# [Dataset content]
****************************************
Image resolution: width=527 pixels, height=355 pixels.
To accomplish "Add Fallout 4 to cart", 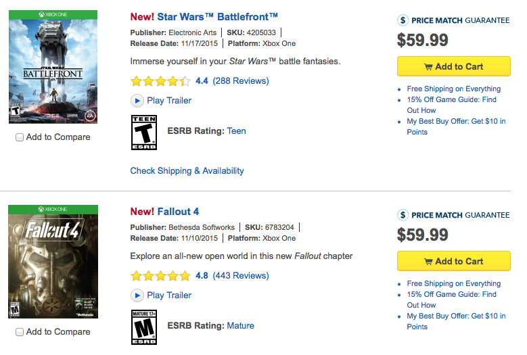I will 453,262.
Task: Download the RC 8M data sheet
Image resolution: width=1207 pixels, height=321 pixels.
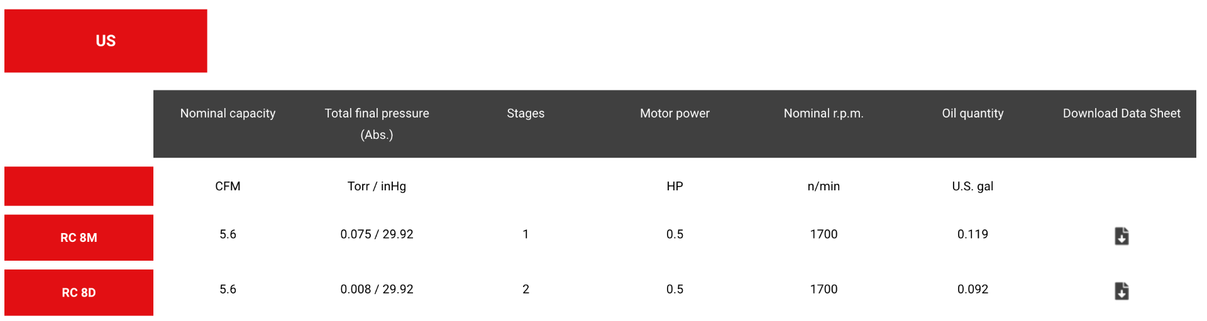Action: coord(1122,236)
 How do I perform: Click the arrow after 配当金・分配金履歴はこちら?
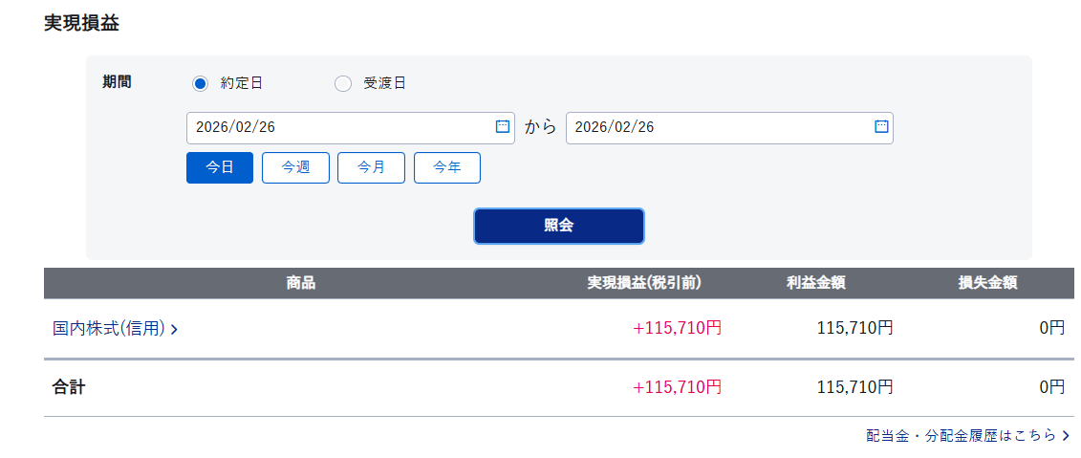click(x=1066, y=436)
****************************************
# [What the task asks]
Give back, character for character, the lines of the material from the one containing "How do I perform: Click" through the last line of the material. Leave out the pictures.

# [Answer to this task]
 How do I perform: Click the arrow after 配当金・分配金履歴はこちら?
click(x=1066, y=436)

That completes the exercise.